“My lord,” said Cosmo, “if you weren’t an old man, I would show you the quickest way out! How dare you speak so to a man like my father!”
“Hold your tongue, you young fool! You stand up for your father! —idling about at home and eating him up! Why don’t you list? With your education you could work your way up. I warn you, if you fall into my hands, I will not spare you. The country will be better to live in when such as you are scarcer.”
“Cosmo,” said his father, “do not answer him. Show his lordship the way out, and let him go.”
As they went through the garden, Lord Lick-my-loof sought to renew the conversation, but Cosmo maintained a stern silence, and his lordship went home incensed more than ever with the contumacious paupers.
But the path in which Grizzie gloried as the work of her own feet, hardened and broadened, and that although she herself had very little foot in it any more. For the following week Mistress Gracie died; and the day after she was buried, the old cotter came to the laird, and begged him to yield, if he pleased, the contested point, and part with the bit of land he occupied. For all the neighbours knew his lordship greatly coveted it, though none of them were aware what a price he had offered for it.
“Ye see, sir,” he said, “noo ’at she’s gane, it maitters naething to Aggie or me whaur we are or what comes o’ ’s.”
“But wadna she hae said the same, gien it had been you ’at was gane, Jeames?” asked the laird.

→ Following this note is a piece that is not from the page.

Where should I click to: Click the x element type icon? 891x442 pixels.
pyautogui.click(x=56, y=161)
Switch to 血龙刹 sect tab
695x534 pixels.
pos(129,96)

“’Deed wad she! She was aye a’ thing for ither fowk, an’ naething for hersel’! The mair cause she sud be considered the noo!”
“An’ ca’ ye that considerin’ her—to du the minute she’s gane the thing wad hae grieved her by ordinar’ whan she was wi’ ye?”
“Whan we war thegither,” returned Jeames with solemnity, “there was a heap o’ things worth a hantle; noo ’at we’re pairted there’s jist nearhan’ as mony ’at’s no worth a strae.”